1. 2x (double the number).
2. 2x + 12 (add 12).
3. (2x + 12) : 2 = x + 6 (divide by 2).
4. x + 6 − x (subtract the original number).

This trick is based on elementary rules algebra. Therefore, if you ever hear that someone is riddled with it, put on your most arrogant grin, make a contemptuous look and tell everyone the solution. 🙂

The magic of the number 1089

This trick has been around for centuries.

Write down any three-digit number whose digits are in decreasing order (for example, 765 or 974). Now write it to reverse order and subtract it from the original number. Add the same answer to the answer you receive, only in reverse order.

Whatever number you choose, the result will be 1,089.

Quick cube roots

Once you remember these values, find cube root from any number it will be elementary simple.

Example: cube root of 19,683

1. We take the value of thousands (19) and look between which numbers it is located (8 and 27).
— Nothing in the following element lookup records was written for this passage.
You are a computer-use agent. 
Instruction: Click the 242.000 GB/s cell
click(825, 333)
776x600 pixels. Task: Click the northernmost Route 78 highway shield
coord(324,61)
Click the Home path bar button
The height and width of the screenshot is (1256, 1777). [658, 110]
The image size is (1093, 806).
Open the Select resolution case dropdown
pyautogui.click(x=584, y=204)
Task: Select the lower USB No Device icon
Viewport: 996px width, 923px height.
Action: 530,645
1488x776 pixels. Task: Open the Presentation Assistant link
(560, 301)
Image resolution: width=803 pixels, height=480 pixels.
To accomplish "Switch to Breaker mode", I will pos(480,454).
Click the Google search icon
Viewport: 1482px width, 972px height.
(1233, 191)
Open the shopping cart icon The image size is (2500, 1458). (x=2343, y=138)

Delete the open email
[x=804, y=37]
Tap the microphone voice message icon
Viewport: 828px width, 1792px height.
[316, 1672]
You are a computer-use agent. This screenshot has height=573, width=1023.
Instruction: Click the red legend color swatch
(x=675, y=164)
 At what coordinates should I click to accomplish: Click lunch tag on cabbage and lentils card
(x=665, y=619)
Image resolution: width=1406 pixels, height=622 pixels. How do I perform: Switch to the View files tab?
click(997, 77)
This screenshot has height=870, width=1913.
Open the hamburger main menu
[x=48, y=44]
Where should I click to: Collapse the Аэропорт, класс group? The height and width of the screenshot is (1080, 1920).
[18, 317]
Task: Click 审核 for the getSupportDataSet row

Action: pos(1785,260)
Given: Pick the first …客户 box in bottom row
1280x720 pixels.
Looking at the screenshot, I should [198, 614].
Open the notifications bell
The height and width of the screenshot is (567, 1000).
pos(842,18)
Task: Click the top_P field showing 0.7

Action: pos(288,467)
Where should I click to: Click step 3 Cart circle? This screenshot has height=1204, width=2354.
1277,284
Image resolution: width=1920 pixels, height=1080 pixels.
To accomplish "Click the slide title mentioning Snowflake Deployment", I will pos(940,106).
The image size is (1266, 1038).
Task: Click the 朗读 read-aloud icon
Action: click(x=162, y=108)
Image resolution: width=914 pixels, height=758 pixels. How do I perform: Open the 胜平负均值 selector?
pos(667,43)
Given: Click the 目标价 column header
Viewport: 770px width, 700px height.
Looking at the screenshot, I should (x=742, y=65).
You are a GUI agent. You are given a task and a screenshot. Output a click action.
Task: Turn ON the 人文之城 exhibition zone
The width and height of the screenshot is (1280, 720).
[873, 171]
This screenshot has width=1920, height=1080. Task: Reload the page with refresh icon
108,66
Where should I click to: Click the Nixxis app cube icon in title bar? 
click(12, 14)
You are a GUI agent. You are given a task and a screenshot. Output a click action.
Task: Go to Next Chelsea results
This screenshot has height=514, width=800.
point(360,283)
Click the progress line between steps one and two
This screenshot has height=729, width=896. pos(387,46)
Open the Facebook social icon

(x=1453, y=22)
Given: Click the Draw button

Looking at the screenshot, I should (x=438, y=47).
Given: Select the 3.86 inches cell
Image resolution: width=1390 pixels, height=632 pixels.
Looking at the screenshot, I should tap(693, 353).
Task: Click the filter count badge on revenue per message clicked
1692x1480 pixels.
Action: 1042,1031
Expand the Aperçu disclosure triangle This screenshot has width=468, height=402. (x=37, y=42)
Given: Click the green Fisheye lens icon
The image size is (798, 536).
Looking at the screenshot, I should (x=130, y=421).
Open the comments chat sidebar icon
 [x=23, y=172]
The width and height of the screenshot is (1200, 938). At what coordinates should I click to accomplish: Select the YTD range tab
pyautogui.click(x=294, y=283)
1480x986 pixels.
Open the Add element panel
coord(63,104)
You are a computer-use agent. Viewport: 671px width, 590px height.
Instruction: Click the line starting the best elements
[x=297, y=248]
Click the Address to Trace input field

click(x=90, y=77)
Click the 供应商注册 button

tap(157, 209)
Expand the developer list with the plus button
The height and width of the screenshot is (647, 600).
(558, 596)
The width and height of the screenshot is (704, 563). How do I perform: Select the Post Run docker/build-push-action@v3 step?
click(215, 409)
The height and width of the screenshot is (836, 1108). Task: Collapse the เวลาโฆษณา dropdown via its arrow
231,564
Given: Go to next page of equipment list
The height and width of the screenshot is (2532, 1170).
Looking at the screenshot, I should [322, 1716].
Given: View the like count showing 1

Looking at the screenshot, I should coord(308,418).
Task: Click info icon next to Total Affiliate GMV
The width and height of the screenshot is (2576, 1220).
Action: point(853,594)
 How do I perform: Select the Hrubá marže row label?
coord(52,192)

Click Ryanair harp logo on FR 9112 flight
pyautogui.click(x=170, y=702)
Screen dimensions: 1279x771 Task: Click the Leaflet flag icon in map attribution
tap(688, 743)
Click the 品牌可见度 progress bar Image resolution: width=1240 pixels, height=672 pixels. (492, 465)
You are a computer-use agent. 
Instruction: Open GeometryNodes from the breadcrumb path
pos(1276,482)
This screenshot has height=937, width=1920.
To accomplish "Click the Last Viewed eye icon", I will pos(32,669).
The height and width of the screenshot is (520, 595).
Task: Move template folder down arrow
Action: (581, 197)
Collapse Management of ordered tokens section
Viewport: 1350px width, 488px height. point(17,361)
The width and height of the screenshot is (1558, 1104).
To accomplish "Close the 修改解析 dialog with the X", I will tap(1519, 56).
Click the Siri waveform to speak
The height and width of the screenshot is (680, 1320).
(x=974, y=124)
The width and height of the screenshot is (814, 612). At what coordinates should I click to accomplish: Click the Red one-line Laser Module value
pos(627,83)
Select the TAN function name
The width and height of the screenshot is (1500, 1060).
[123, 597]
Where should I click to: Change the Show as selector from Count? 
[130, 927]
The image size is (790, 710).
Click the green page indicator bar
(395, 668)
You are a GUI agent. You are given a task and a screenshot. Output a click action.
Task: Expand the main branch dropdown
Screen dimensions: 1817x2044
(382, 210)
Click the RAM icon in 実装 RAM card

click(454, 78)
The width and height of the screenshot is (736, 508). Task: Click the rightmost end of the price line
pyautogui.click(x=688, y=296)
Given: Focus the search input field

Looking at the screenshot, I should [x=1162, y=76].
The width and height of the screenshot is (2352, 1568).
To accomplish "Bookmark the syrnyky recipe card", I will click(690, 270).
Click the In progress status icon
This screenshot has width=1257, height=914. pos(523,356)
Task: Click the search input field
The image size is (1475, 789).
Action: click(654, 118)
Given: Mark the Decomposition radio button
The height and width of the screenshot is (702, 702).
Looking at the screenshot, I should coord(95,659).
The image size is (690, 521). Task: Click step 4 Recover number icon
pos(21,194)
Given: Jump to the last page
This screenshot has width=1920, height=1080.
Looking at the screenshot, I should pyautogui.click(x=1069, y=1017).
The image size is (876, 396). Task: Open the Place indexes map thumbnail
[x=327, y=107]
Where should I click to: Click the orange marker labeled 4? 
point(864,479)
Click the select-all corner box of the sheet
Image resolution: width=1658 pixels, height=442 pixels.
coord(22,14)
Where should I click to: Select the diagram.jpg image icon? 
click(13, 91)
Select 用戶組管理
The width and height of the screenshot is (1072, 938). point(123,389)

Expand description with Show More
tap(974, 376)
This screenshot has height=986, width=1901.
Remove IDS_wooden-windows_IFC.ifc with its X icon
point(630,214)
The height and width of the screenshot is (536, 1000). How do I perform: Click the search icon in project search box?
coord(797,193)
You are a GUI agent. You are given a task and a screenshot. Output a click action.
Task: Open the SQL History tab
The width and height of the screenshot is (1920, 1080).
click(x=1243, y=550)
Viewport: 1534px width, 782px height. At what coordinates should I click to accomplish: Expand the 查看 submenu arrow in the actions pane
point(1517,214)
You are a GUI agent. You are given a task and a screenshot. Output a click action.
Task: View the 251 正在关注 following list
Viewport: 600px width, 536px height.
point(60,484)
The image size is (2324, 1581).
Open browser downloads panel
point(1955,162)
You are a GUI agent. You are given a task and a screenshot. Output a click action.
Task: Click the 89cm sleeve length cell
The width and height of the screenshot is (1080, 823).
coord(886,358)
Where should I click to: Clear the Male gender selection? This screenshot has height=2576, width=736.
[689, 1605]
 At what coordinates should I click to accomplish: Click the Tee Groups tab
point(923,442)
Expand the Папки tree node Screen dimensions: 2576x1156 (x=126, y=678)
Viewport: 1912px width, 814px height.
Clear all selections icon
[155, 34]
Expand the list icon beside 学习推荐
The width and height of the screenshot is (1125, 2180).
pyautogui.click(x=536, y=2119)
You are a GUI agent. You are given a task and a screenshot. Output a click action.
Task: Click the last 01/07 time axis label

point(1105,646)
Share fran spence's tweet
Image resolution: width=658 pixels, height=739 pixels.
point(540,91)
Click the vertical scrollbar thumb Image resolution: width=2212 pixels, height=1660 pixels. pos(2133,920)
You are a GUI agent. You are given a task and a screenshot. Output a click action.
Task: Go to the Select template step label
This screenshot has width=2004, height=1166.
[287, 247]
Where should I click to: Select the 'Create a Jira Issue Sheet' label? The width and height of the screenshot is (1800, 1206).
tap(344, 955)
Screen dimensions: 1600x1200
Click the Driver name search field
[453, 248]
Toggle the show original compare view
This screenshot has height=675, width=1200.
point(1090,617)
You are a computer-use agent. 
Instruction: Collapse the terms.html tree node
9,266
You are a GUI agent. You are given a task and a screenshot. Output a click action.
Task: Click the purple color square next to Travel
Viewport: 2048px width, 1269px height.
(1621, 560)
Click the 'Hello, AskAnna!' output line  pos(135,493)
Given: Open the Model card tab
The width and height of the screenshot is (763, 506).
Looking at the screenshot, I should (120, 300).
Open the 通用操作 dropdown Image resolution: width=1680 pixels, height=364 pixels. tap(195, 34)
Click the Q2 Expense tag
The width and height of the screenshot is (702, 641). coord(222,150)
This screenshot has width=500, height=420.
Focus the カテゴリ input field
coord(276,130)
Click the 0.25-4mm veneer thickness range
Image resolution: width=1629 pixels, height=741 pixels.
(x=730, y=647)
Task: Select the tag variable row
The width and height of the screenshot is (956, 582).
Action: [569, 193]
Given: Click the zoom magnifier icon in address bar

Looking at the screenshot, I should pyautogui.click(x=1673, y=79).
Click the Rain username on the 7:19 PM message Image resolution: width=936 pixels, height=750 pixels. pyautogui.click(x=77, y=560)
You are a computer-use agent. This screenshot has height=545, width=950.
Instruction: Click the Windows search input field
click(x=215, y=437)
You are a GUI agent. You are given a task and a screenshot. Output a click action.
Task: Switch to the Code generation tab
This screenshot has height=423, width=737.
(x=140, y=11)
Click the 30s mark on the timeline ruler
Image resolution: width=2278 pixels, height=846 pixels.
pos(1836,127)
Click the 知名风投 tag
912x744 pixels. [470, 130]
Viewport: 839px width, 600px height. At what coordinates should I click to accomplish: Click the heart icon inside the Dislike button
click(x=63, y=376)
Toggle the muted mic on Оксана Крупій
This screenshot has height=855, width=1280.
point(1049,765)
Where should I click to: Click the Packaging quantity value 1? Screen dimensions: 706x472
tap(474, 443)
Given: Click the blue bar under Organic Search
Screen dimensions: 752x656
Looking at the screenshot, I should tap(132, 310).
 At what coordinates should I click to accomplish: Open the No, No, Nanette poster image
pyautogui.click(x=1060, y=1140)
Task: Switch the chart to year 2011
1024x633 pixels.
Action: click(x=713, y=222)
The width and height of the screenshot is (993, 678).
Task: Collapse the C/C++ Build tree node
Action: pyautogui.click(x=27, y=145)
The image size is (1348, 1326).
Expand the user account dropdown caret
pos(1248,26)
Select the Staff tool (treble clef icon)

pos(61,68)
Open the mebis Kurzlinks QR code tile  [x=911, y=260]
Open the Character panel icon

Accordingly, the first digit in the answer will be 2, and the answer lies in the range of 20+.
2. Each digit from 0 to 9 appears once in the table as the last digit of the cube.
3. Since the last digit in the problem is 3 (19,683), this corresponds to 343 = 7^3. Therefore, the last digit of the answer is 7.
4. The answer is 27.

Note: the trick only works when the original number is the cube of an integer.

Rule 70

To find the number of years it takes for your money to double, you divide 70 by the annual interest rate.

Example: the number of years it takes for money to double at an annual interest rate of 20%.

70:20 = 3.5 years

Rule 110

To find the number of years it takes to triple your money, you divide 110 by the annual interest rate.

Example: The number of years it takes to triple the money at an annual interest rate of 12%.

110: 12 = 9 years

Mathematics is a magical science. Even if such simple tricks surprise, what other tricks can you come up with?